##### ENTRIES PROVIDED
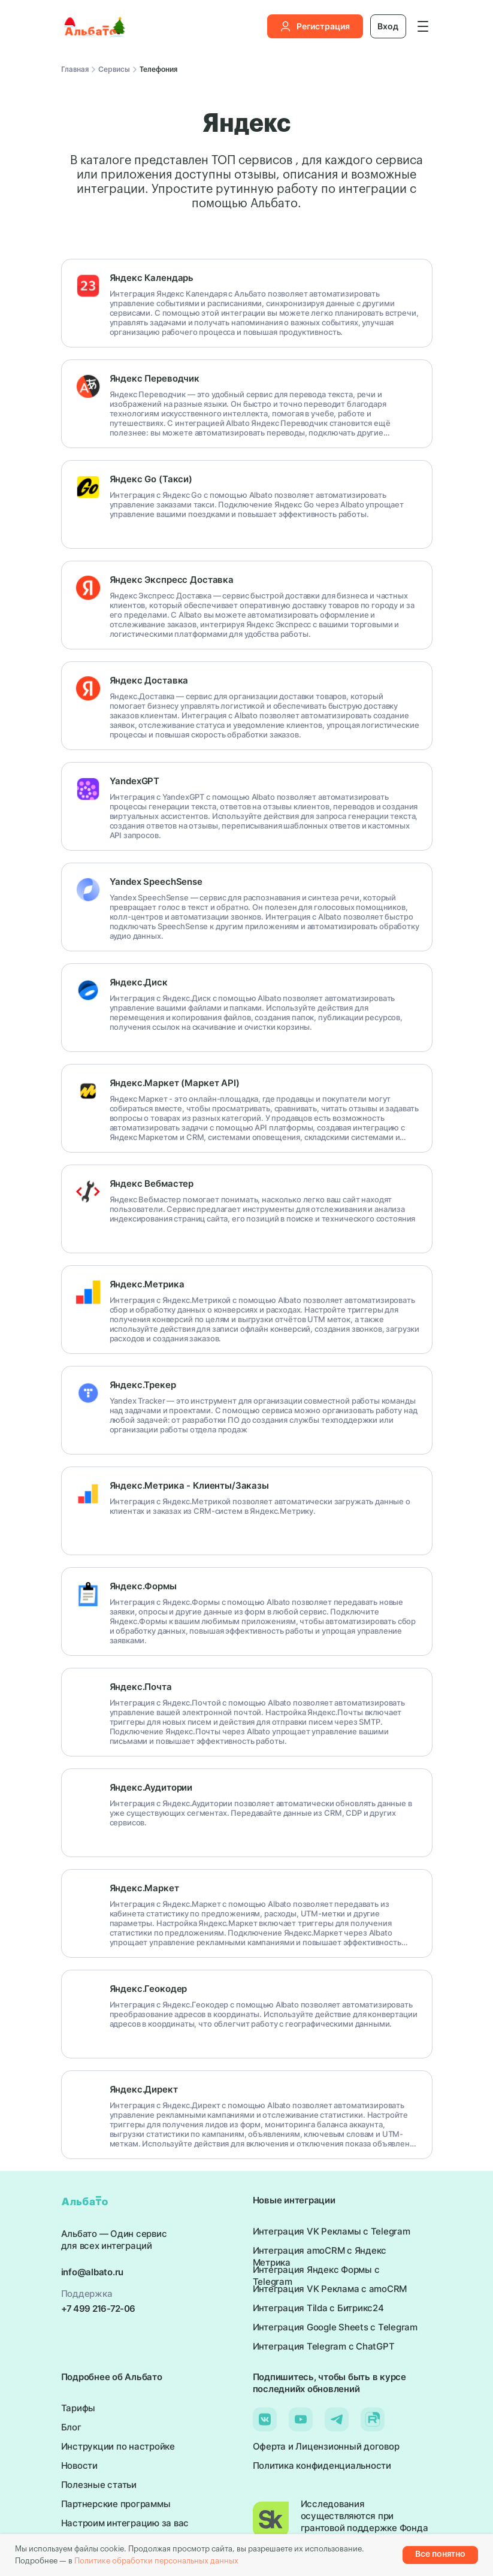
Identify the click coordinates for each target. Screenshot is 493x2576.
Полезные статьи (99, 2484)
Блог (71, 2427)
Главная (75, 69)
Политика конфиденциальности (322, 2465)
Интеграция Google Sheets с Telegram (335, 2327)
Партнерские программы (116, 2504)
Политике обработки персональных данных (156, 2561)
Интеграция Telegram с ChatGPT (324, 2346)
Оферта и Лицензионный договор (326, 2446)
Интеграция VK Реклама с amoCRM (330, 2288)
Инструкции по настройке (118, 2446)
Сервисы (114, 69)
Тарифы (78, 2408)
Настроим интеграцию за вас (125, 2523)
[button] (422, 26)
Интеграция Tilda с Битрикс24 (318, 2308)
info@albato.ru (92, 2272)
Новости (79, 2465)
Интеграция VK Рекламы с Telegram (331, 2231)
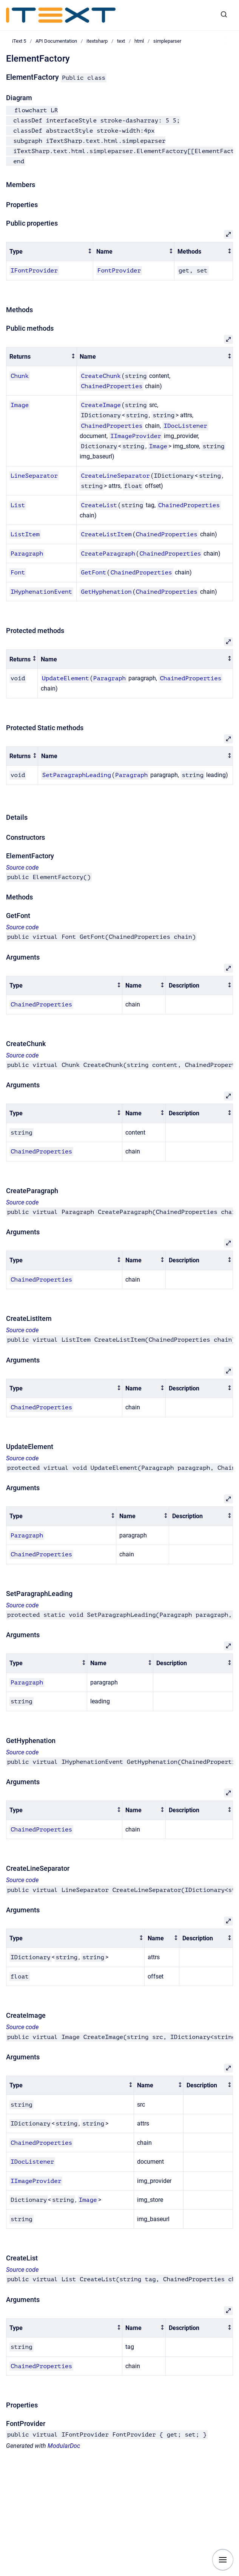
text (121, 41)
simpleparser (167, 41)
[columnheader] (49, 251)
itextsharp (97, 41)
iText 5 (19, 41)
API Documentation (56, 41)
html (139, 41)
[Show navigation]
##########
Pick out every line in the entries above that contains the word "Telegram", and copy each one.

FINAL RESULT →
Интеграция Google Sheets с Telegram (335, 2327)
Интеграция Telegram с ChatGPT (324, 2346)
Интеграция VK Рекламы с Telegram (331, 2231)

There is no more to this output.